Thursday, October 29, 2020

3Q 2020 GDP Rises 33.1%-Could Manufacturing/Export Improvements be Coming?

I'm watching the markets and trying to gain a grasp of what the market is doing and how our abilities to adapt as well as the changes in the market due to the pandemic impact our export abilities. This is a blog post so I'm not going to justify everything I say or use citations for a basic discussion. However, the information presented is based in solid logic and in general research support.
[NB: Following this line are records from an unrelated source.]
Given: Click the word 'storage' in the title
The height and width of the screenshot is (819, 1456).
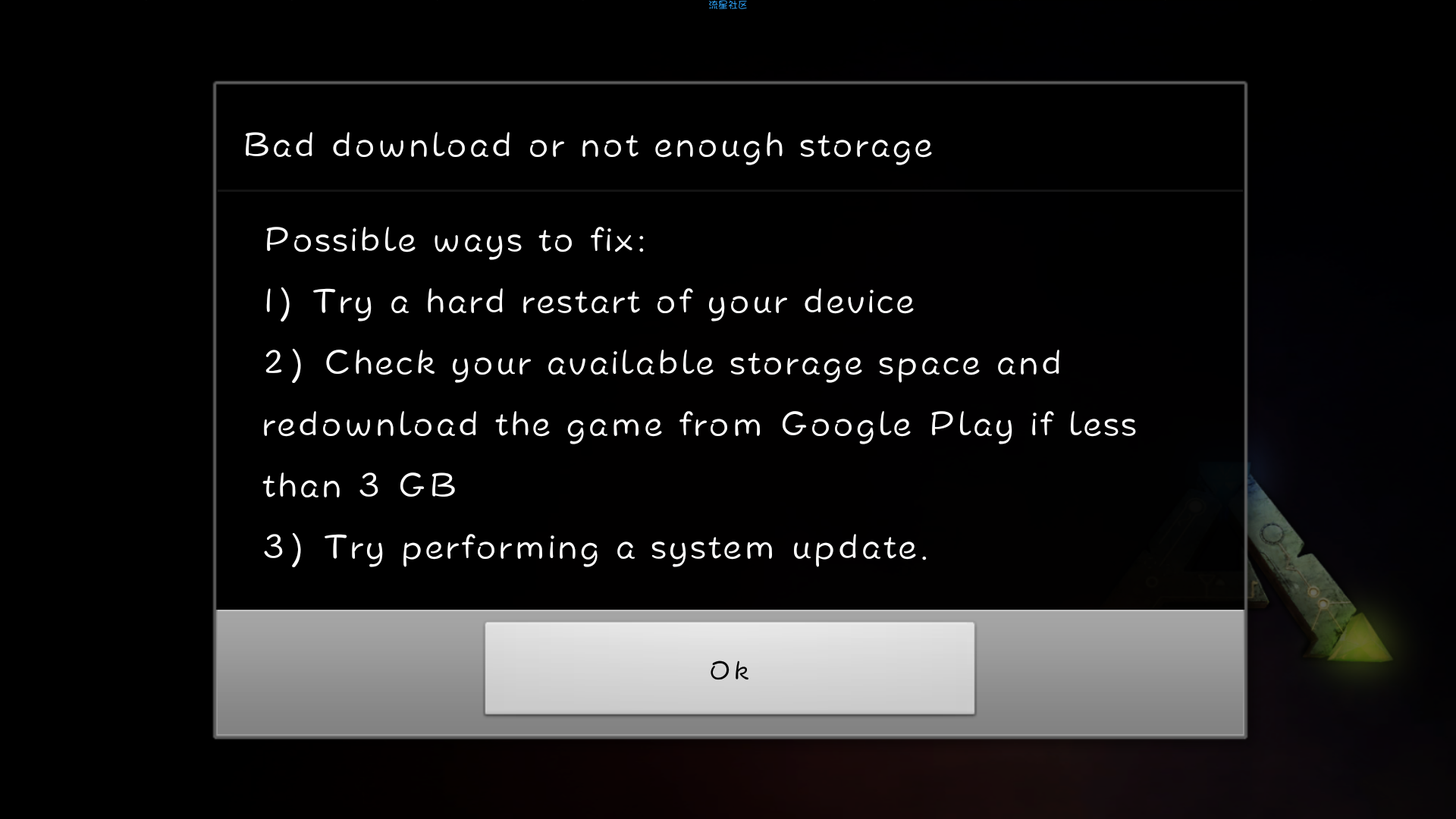Looking at the screenshot, I should coord(866,146).
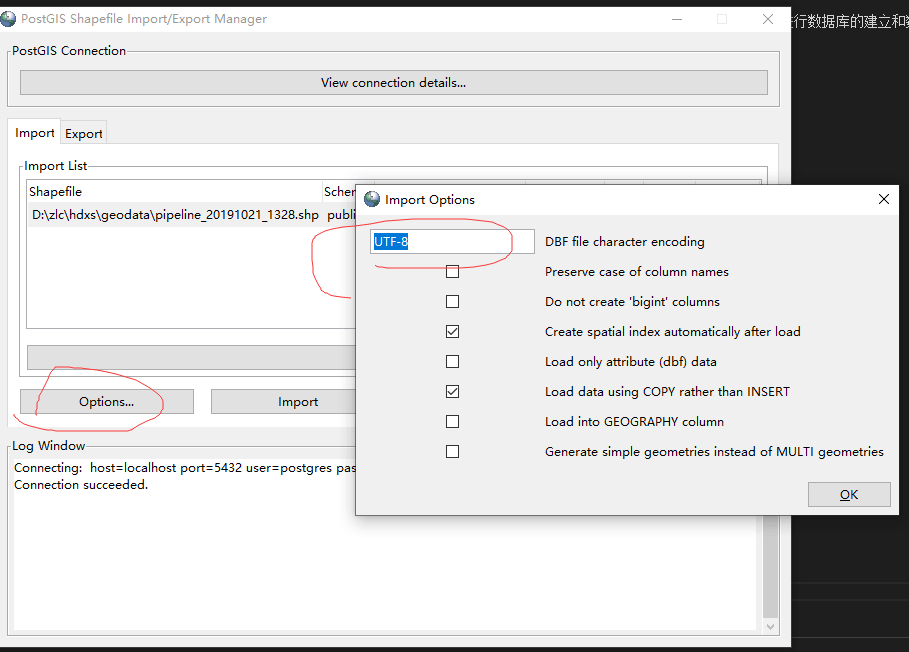
Task: Open the Options... button
Action: (106, 402)
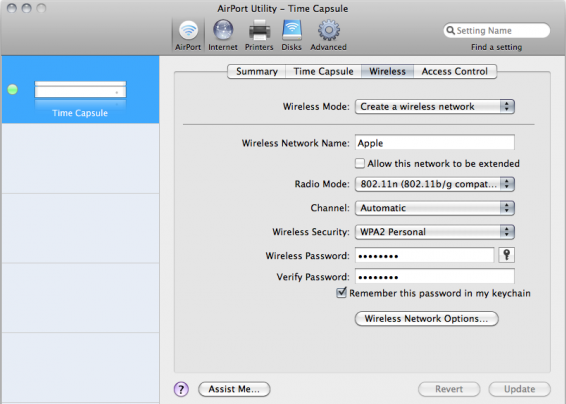Screen dimensions: 566x404
Task: Switch to the Access Control tab
Action: click(454, 71)
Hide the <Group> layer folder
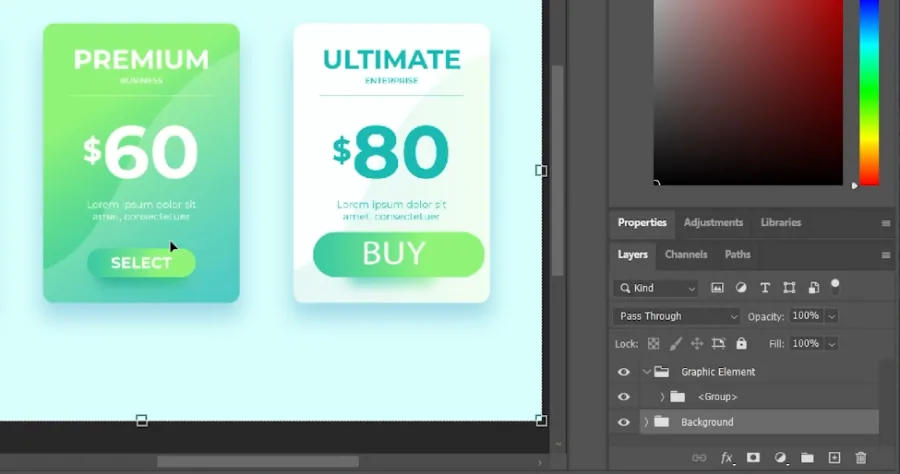Image resolution: width=900 pixels, height=474 pixels. 623,397
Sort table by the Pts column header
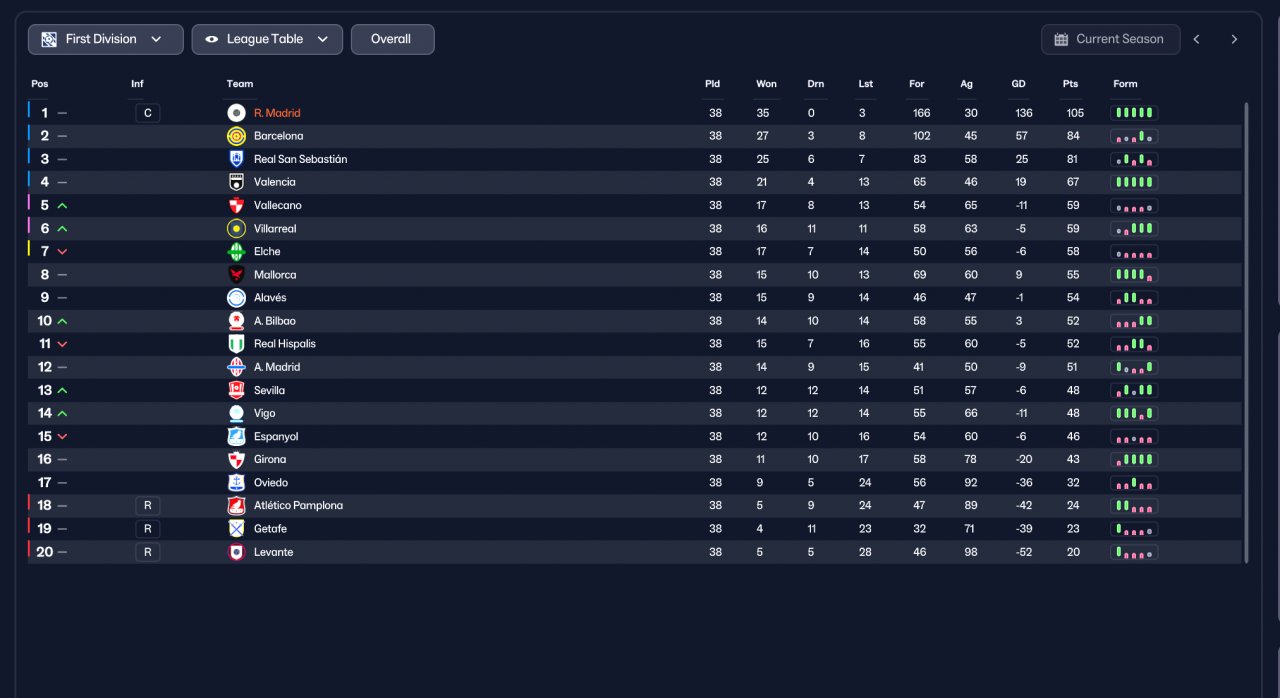 pos(1071,84)
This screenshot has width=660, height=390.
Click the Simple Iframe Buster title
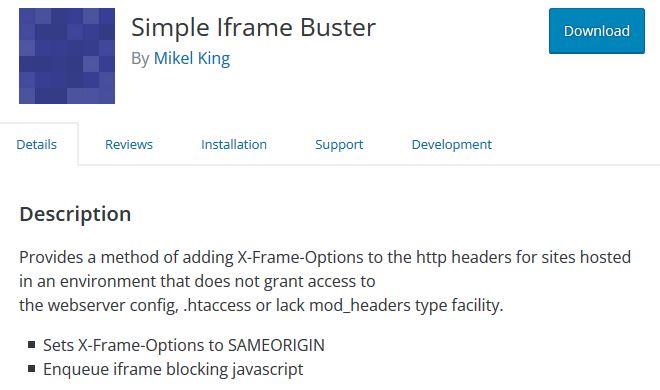(253, 28)
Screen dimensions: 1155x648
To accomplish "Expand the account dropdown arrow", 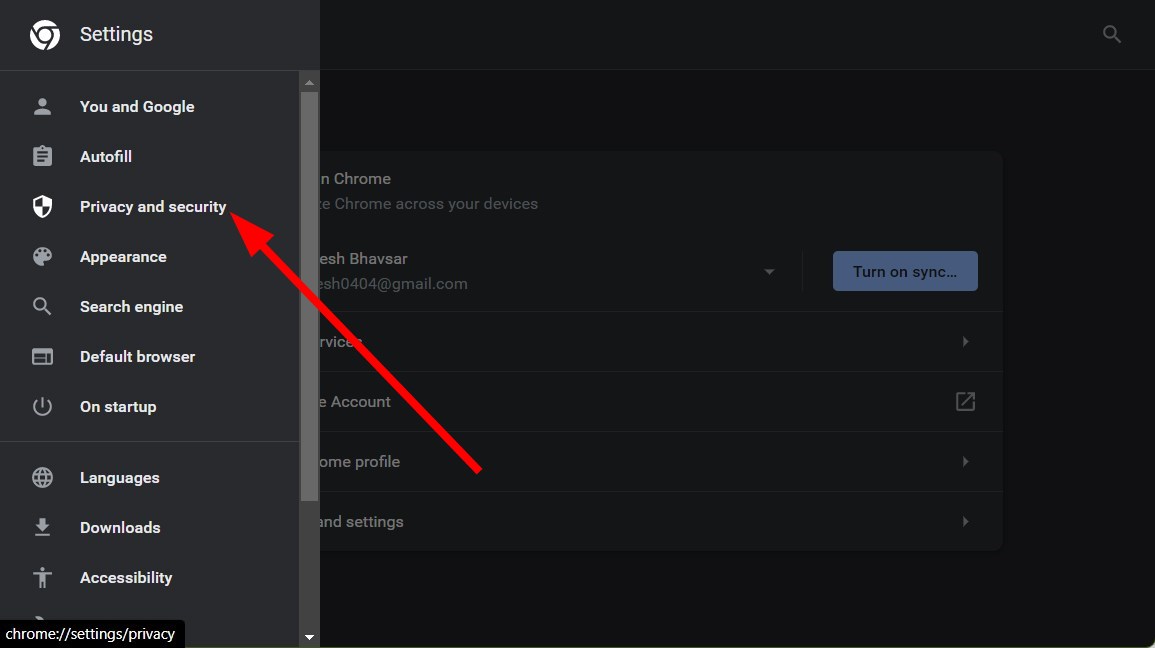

What I am mostly interested in is the connection of pre-markers that signal a fundamental change in the economy that would hint at a specific type of recovery.

The Bureau of Economic Analysis (BEA) provides information and data for public consumption. It is important for governments to provide this type of information so that companies, investors, intellectuals, etc... can try and make meaning out of the information for business decision making as well as gauge our current economic health.  The BEA came out with some powerful GDP improvements in Q3 2020 mounting to a 33.1% increase.



The Bureau of Economic Analysis provides the following explanation...."The increase in real GDP reflected increases in personal consumption expenditures (PCE), private inventory investment, exports, nonresidential fixed investment, and residential fixed investment that were partly offset by decreases in federal government spending (reflecting fewer fees paid to administer the Paycheck Protection Program loans) and state and local government spending. Imports, which are a subtraction in the calculation of GDP, increased (table 2)."

The IMF seemed low as a benchmark for the U.S. so my argument is that it will likely be much higher than expected based on the uniqueness of the economy as having a number of central supply chain hubs. I wrote a little article about how I think they were a little low and there might be a different projection for the U.S.  What the IMF is Right and Wrong About on their Economic Projections for the U.S.?  A boost in GDP may also create a little more investment rip environment.

Based on the theoretical assumptions I have been working off of, I believed that Q3 and Q4 are likely to be strong quarters. It is an adaption kind of concept with a little chaos theory mixed in. It is important to remember that all economics is the measurement of human activity regardless of the currency or measurements we use. Thus, we must understand human behavior and financial behavior to better understanding of the market and how they interplay to create improvements/declines.





You can read a bout a few of these projections. GDP Contracts 1st Q of 2020-Is It a Short Lived Shock and Digital GDP Recovery? After the first major economic contraction we found that the fundamentals of the society stayed the same and he investment markets were strong. We can also see this in the Q3 BEA statistics that are showing how there is money that can be used for investment, purchases, and general capital availability that move beyond government stimulus. 

What I might consider looking at as well are any export and inventory markers that would indicate subtle shifts from important to export orientation.  There has been some indication that there could be a shift in import and export ratios when we see the trade gap narrow recently. You can read Delta County Great Lakes Shipping Infrastructure-Opportunities for National Exports!



While we have some indication that exports are improving there doesn't appear to be as much movement there as there was in GDP improvement. What we might want to watch is Q4 GDP numbers and if by the beginning of the Q4 if we will see a bump in exports as well. Many nations are beginning to think about post-COVID life and a number of companies/people may have delayed purchases which could be realized if we see sales in heavy equipment and inventory (as a precursor to purchases).

No idea if it will happen. So far it seems to be fairly close to projections. I'm not a career economist just a person with advance degrees in business and significant economic understandings.